Exercise 1: In the piece on Northern Ireland politics, why does the writer say the talk of power and patronage is not meant to sound cynical? Answer in one to three sentences.
Exercise 2: Print the stretch of the piece on Northern Ireland politics from "I have written" through "will be set up.".
Exercise 3: From the sentence in the piece on Northern Ireland politics that begins "If all goes well," list every body that will be set up.

Provided text:
□ □ □ □ □

Politics is not just concerned with constitutional questions and who holds the textual or moral high ground on the issue of decommissioning arms. In any normal society, elected representatives are more concerned with making the case for a hospital to be saved, or a new school to be sited in their constituency, rather than with the arguments for making a token hand-over of explosives.

Many working politicians in Northern Ireland are savouring, for the first time, the prospect of being able to practise these aspects of their trade. From David Trimble and Gerry Adams down, they will not want to see this opportunity disappear.

I have written before in this space of the seductive allure of power and patronage, and the effect this is likely to have on efforts to secure the peace in Northern Ireland.

One has only to look at the scale of activity at Stormont to understand that many people now have a vested interest in the swift devolution of real powers to a new executive.

It is not just the fact that there are 108 Assembly members who are receiving annual salaries of £35,000, generous expenses and the prospect of earning further allowances as members of the various committees that will be set up.

We have seen, only this week, in the wrangle between Bob McCartney and his rebellious party members, that elected politicians are, quite realistically, reluctant when it comes to resigning from their positions.

Their purpose is to be able to influence the future shape of events. These particular unionists, who boycotted the talks that led to the Belfast Agreement, have learnt the hard way that self-imposed exclusion brings few rewards.

There are others who will benefit from the expansion in politics that will take place as soon as an executive is set up and powers are devolved to the Assembly.

If all goes well, there will be the setting up of a British-Irish council, the establishment of a civic forum and of permanent commissions on human rights and equality. All will require politicians to serve on them and officials to service the politicians.

Beyond this again, there will be decisions to be made about the deployment of money and resources. There will be factories to be sited, and new wings to be opened in technical colleges and ribbons to be cut on bridges and by-passes.

Some of these ceremonies will be performed by ministers, but much of the credit will go to local politicians. Always depending, of course, on their being able to agree on the setting up of an executive and the other steps necessary for the devolution of powers.

If all this sounds cynical, that is not my intention. Such politics are the necessary basis of a healthy society living at ease with itself. Northern Ireland's leaders have worked long and hard to get to the point of setting up the structures that will make the practice of ordinary, humdrum politics possible.

Both governments know that if peace can be secured by the devolution and sharing of power the benefits, social and economic, will be literally incalculable. Nobody is likely to grudge, at least in the short term, the cost of making the new structures work.

□ □ □ □ □

Entries supplied:

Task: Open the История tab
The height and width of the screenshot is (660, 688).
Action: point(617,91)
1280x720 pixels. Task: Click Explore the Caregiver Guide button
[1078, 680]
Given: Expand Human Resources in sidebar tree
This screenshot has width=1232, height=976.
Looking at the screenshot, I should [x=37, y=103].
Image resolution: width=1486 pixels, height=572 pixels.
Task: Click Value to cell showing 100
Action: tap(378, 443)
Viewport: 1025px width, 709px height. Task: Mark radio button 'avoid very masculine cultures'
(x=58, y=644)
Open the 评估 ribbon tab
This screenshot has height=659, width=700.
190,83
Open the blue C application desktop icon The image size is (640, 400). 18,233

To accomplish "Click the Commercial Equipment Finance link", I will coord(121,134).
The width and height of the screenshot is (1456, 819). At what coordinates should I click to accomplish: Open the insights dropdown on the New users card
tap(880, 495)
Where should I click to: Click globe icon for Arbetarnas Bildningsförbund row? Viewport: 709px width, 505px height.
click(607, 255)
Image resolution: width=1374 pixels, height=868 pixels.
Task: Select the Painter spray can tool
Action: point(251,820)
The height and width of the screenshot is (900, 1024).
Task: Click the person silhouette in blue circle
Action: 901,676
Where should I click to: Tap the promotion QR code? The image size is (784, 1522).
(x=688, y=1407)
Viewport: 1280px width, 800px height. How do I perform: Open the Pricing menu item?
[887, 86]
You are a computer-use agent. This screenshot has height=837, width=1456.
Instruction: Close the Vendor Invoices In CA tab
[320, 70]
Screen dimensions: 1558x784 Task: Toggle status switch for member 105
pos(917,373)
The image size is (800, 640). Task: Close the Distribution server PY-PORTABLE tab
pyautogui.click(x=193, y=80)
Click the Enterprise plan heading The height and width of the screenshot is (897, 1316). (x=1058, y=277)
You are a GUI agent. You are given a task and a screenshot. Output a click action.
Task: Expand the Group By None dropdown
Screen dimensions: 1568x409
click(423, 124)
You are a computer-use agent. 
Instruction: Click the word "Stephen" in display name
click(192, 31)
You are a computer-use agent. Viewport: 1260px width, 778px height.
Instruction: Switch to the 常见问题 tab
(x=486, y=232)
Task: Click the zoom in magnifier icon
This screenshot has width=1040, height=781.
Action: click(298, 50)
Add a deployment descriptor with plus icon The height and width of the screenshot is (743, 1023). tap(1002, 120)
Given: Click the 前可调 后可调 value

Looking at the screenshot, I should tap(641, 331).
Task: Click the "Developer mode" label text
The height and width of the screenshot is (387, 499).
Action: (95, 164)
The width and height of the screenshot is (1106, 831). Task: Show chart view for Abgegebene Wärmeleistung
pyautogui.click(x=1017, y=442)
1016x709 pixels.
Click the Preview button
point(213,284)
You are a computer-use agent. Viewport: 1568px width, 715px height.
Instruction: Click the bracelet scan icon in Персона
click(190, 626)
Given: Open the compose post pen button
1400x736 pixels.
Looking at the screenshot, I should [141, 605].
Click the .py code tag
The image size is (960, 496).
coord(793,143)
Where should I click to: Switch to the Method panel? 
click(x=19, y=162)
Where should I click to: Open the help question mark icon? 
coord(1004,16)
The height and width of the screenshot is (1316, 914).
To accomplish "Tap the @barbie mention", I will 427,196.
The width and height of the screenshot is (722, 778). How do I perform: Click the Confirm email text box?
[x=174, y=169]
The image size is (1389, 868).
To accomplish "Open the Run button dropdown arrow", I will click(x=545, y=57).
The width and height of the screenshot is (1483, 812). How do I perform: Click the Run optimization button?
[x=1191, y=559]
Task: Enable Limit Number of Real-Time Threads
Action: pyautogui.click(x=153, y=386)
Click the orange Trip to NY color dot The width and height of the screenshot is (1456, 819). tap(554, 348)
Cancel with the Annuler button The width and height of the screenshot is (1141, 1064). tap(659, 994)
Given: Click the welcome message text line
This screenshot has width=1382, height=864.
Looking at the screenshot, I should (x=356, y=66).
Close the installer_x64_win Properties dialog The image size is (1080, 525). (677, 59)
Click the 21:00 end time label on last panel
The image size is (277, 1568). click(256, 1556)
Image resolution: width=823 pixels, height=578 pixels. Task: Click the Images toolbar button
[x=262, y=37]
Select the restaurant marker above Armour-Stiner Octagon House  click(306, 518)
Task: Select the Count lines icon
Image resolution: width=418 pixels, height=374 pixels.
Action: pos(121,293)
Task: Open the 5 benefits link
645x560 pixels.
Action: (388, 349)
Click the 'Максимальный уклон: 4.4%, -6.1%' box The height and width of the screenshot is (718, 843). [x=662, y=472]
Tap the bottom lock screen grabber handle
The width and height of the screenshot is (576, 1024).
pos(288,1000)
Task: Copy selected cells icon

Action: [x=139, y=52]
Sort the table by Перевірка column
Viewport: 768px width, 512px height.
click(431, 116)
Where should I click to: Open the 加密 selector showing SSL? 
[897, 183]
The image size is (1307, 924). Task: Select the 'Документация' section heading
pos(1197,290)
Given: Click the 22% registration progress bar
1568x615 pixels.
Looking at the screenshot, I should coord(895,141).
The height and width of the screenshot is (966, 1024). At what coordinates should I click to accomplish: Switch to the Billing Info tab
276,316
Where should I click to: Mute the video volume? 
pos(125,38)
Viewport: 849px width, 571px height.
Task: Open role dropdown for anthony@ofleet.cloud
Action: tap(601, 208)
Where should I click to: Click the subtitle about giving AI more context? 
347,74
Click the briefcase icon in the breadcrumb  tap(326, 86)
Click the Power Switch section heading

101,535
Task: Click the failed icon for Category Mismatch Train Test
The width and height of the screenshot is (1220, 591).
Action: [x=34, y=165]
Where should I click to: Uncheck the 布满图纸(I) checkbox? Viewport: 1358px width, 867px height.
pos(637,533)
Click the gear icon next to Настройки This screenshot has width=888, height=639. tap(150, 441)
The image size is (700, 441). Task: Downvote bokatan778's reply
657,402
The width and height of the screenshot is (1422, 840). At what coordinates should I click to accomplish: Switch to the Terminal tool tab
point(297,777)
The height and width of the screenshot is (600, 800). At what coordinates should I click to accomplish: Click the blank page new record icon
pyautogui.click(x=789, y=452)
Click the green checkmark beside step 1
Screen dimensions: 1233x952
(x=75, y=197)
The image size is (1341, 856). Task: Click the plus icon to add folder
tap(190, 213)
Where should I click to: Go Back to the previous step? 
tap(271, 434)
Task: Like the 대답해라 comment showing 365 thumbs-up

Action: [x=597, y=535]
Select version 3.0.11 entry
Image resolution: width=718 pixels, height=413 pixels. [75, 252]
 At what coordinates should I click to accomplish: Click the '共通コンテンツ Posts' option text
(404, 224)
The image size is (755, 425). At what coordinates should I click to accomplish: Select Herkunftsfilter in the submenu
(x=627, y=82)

□ □ □ □ □

Solution 1: The writer holds that such politics are the necessary basis of a healthy society living at ease with itself. Northern Ireland's leaders have worked long and hard to set up the structures that make ordinary, humdrum politics possible.

Solution 2:
I have written before in this space of the seductive allure of power and patronage, and the effect this is likely to have on efforts to secure the peace in Northern Ireland.

One has only to look at the scale of activity at Stormont to understand that many people now have a vested interest in the swift devolution of real powers to a new executive.

It is not just the fact that there are 108 Assembly members who are receiving annual salaries of £35,000, generous expenses and the prospect of earning further allowances as members of the various committees that will be set up.

Solution 3:
- A British-Irish council
- A civic forum
- A permanent commission on human rights
- A permanent commission on equality